The park is located in northern Franklin County and southern Delaware County, within several townships. It is beside U.S. Route 23 and near Lewis Center, an unincorporated community.

Highbanks Metro Park is the most visited in the Columbus and Franklin County Metro Parks system. It has about 1 million visitors per year.

Highbanks contains unique natural features, including its namesake bluffs that overlook the Olentangy River, some as tall as 110 ft. The bluffs are made up of limestone, Ohio black shale, and Olentangy shale. An observation deck lets visitors look out across the ravine, something pre-Columbian natives were known to do to keep a lookout.

Within the park is a large nature center, a sledding hill, a natural play area, Adena culture mounds, and the 206 acre Edward F. Hutchins State Nature Preserve. Highbanks has ten trails, ranging from 0.3 miles to 3.5 miles. Several are paved, while others have grass, gravel, or dirt paths.

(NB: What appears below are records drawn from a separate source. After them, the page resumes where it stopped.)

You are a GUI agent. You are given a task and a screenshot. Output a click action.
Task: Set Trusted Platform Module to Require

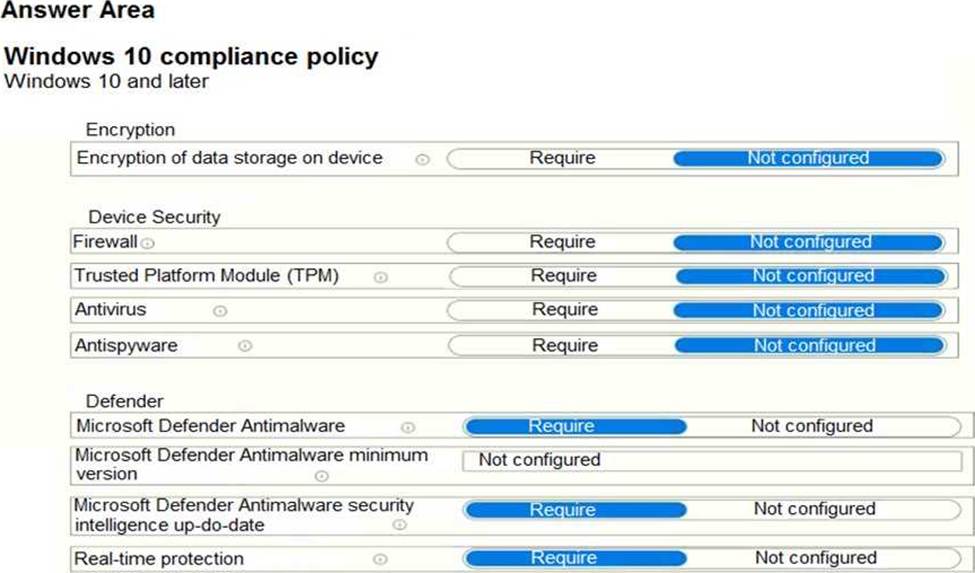tap(563, 276)
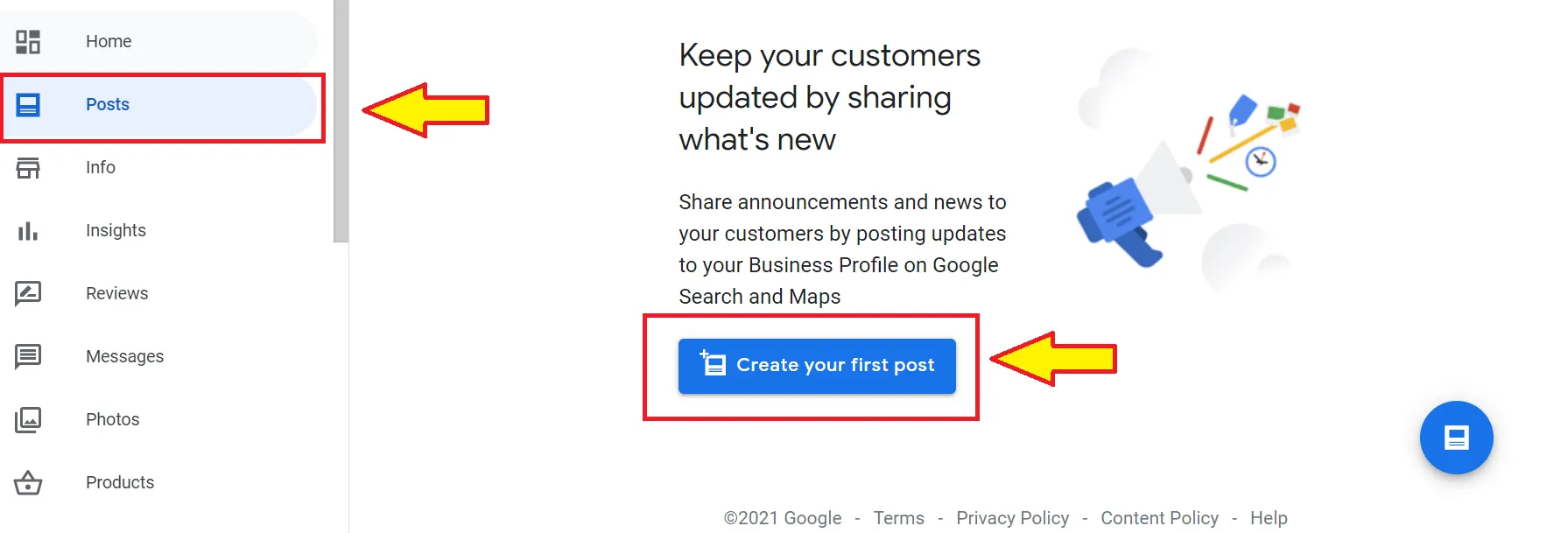1568x533 pixels.
Task: Click the Insights bar chart icon
Action: coord(28,231)
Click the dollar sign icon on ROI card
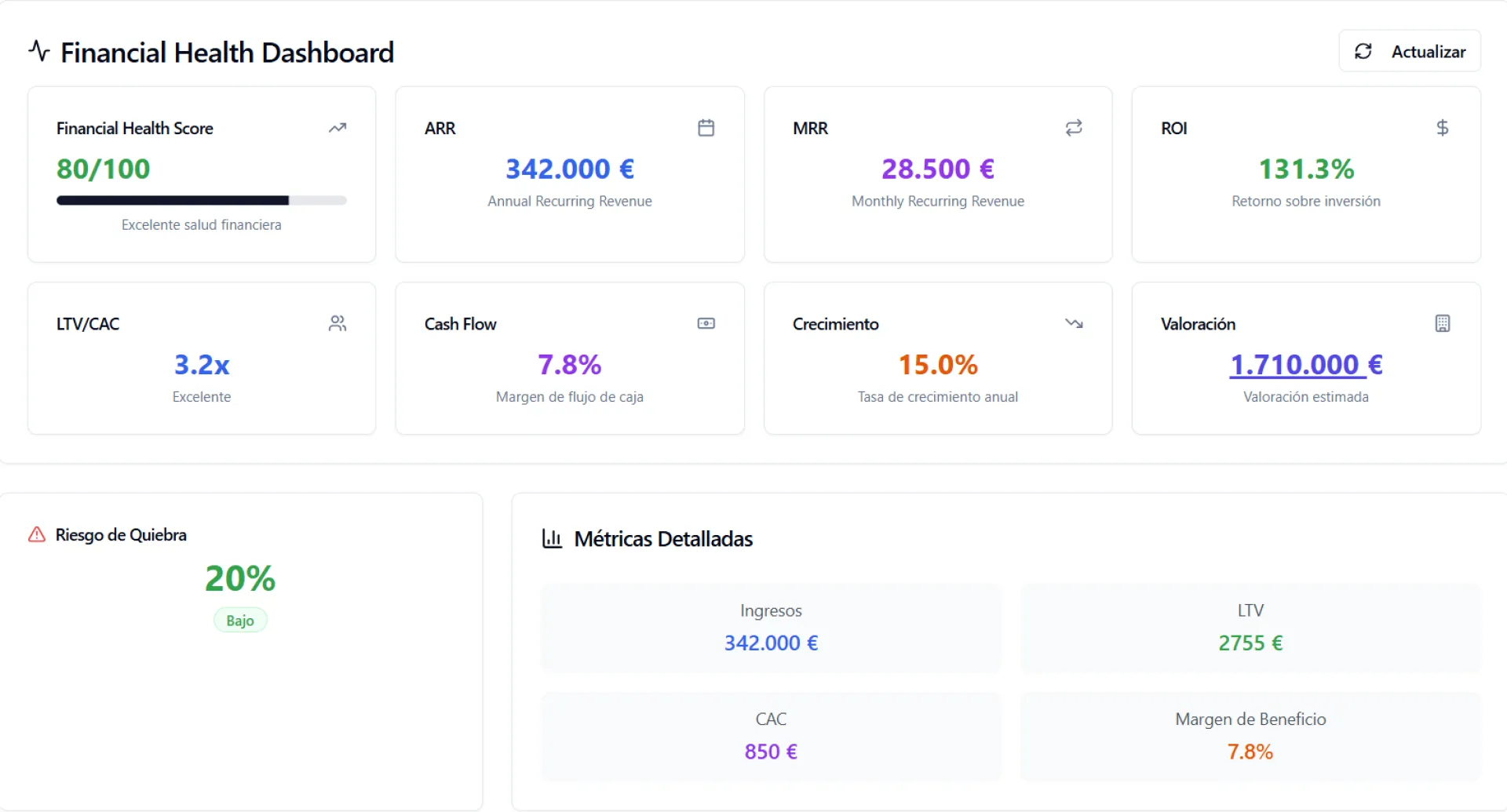The height and width of the screenshot is (812, 1507). [1443, 128]
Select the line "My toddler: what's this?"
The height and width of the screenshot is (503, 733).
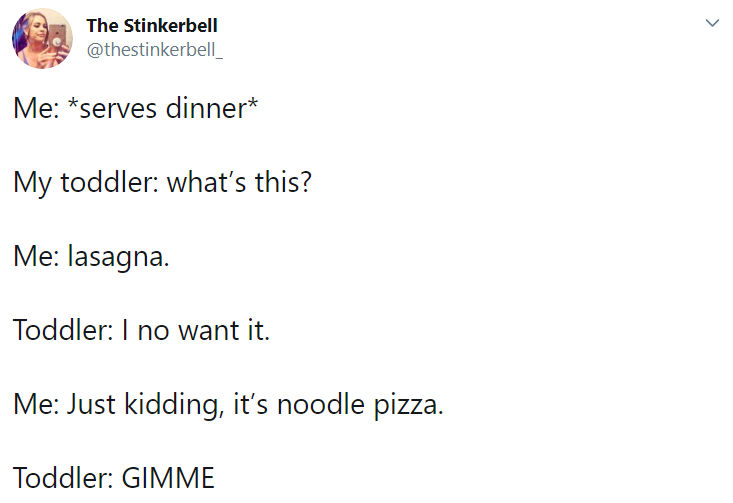click(x=162, y=182)
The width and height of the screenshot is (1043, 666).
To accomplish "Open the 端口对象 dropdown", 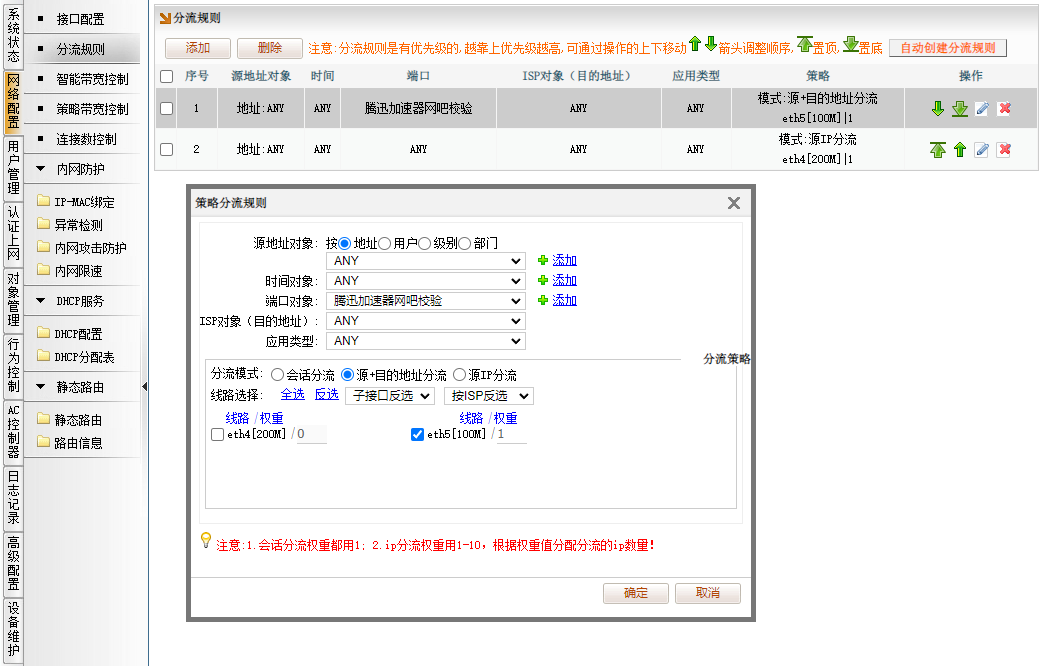I will click(x=427, y=301).
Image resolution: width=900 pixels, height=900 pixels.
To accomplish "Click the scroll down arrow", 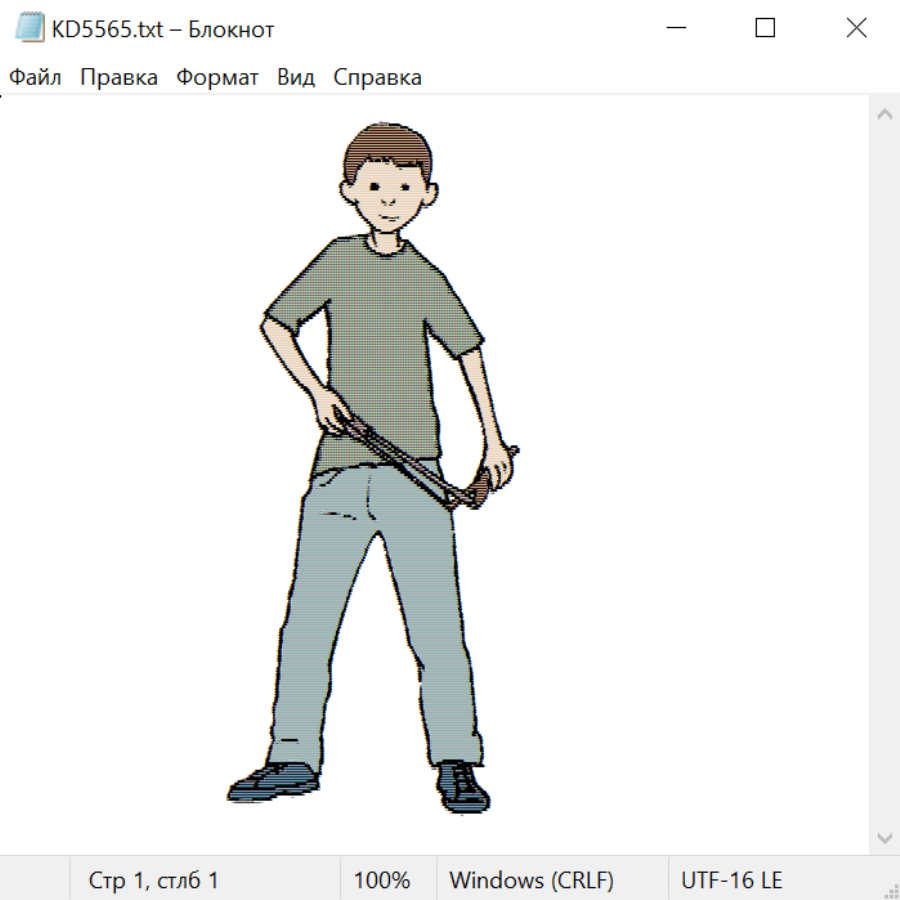I will (x=884, y=837).
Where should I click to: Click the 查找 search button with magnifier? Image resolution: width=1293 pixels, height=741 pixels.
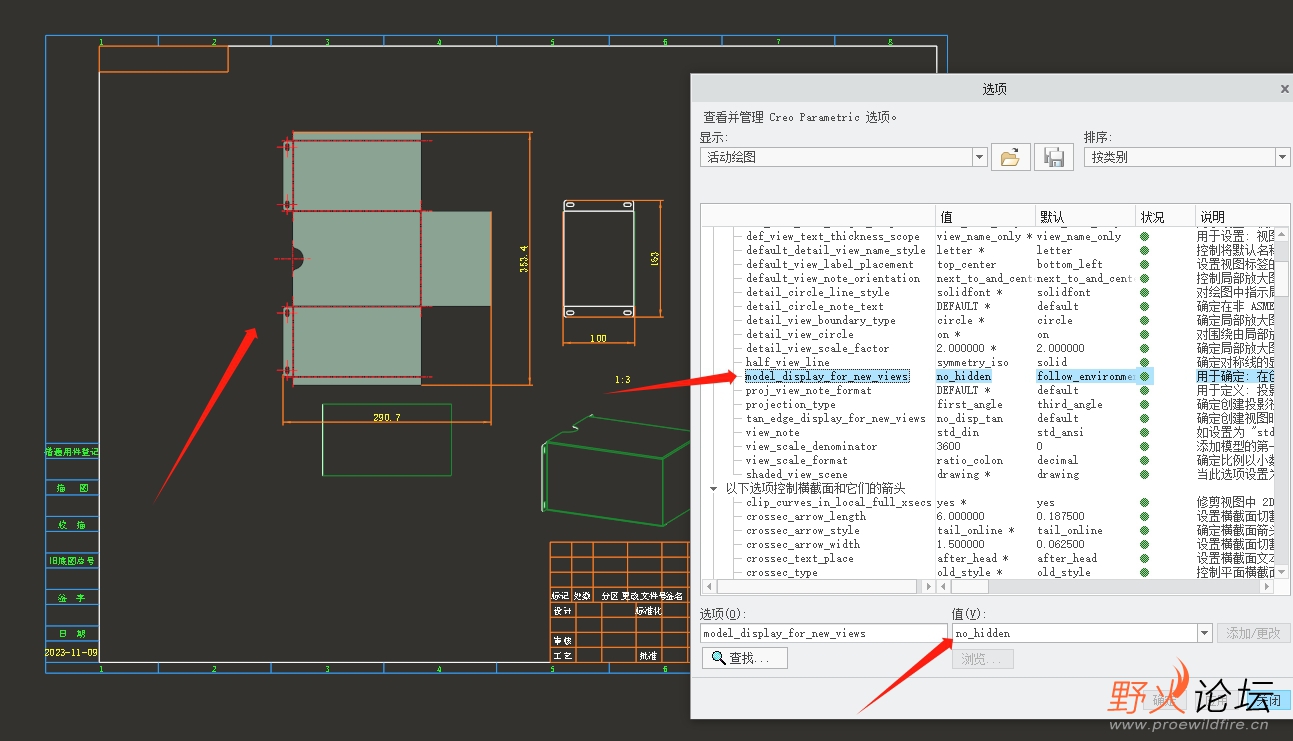click(x=745, y=658)
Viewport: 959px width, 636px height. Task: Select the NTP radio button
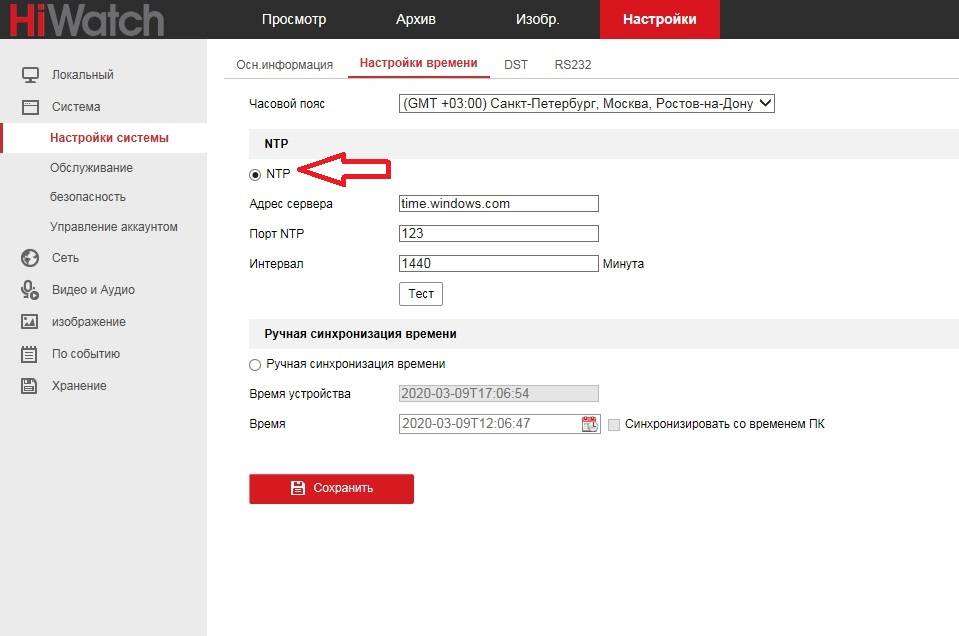click(x=255, y=174)
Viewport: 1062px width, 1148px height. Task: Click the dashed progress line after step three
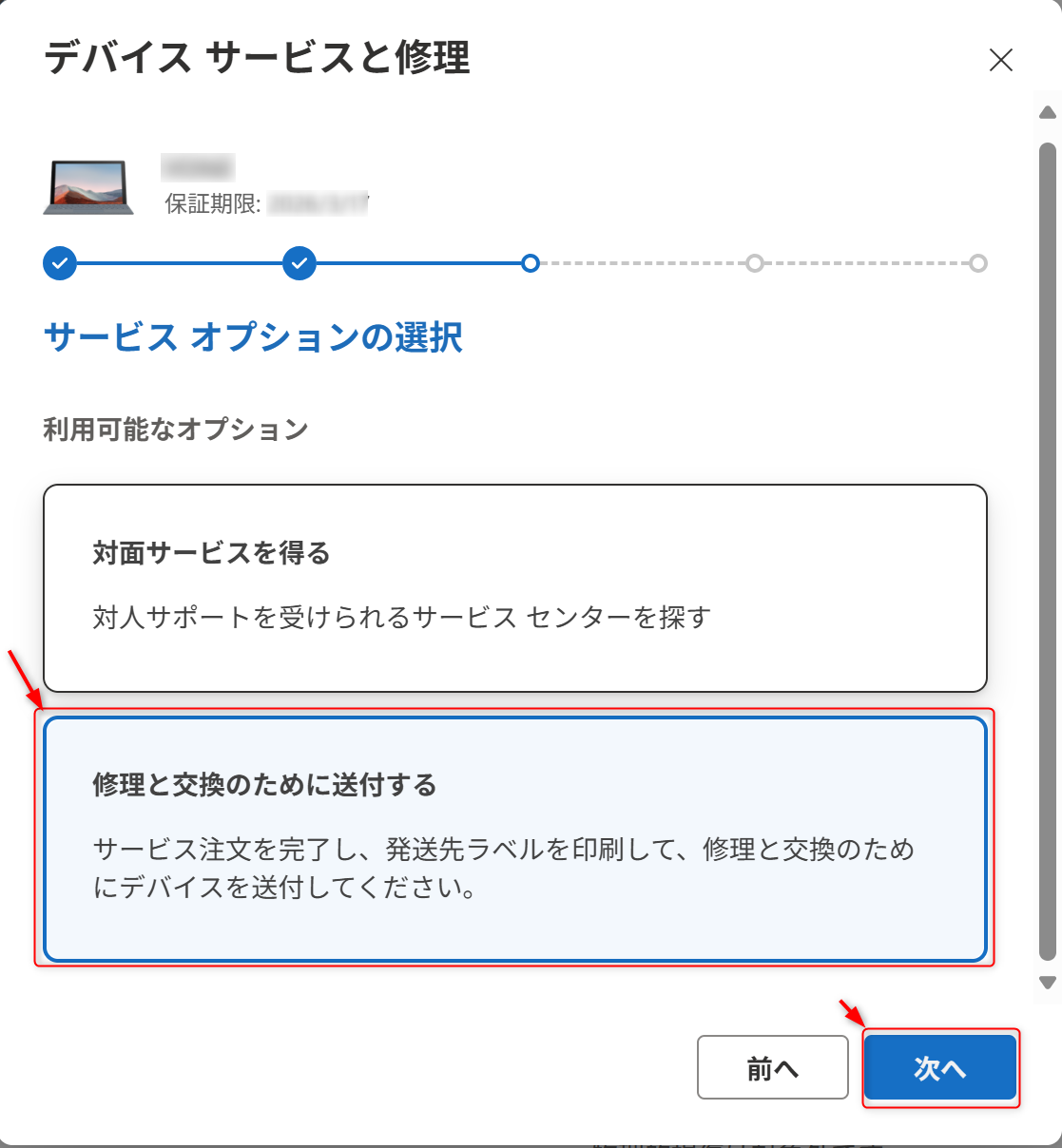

Two earthworks located in the park, the Highbanks Metropolitan Park Mounds I and II and the Highbank Park Works, are listed on the National Register of Historic Places.

The park also includes a small graveyard. A portion of the park property was home to Joseph and Sally Pool, a pioneer family that moved there in 1812, and had 13 children. The family's original burial site is lost, though their headstones were found stacked off-site, and recreated within the park. The graveyard is the last known pioneer family graveyard in Sharon Township.

===Natural features===
Highbanks is home to two nesting bald eagles, a pair that have hatched eaglets since 2010. The park also features two large sycamore trees; the trees are 23–24 feet in circumference, and reportedly 500 years old. Many other trees are of mature ages, about 150 years, including oaks, maples, hickories, and beech trees.

Highbanks has unique geological features, including concretions in some riverbeds, sometimes with fossils inside. Some rocks in the park date to 350 million years. Deep ravines there date to 10,000 years, carved by glacial meltwater.

==History==
The site that would become Highbanks was first identified as prime parkland in the 1945 report proposing a Metropolitan Park System for Franklin County. In 1948 the first 75-acre tract of land was purchased for the park. This tract included an overlook of the 100-foot shale bluffs and two ancient earthworks by the Cole culture. In 1964 and 1965, the Metro Parks purchased adjacent land and began planning for the park.

The park opened September 22, 1973 as the fifth Metro Park. Highbanks was designated as a National Natural Landmark in 1980. In the 1990s, more features were added, including a large wetland, new trails, picnic area, sledding hill, and the Highbanks Nature Center.

In 2017, the park's River Bluff Area opened.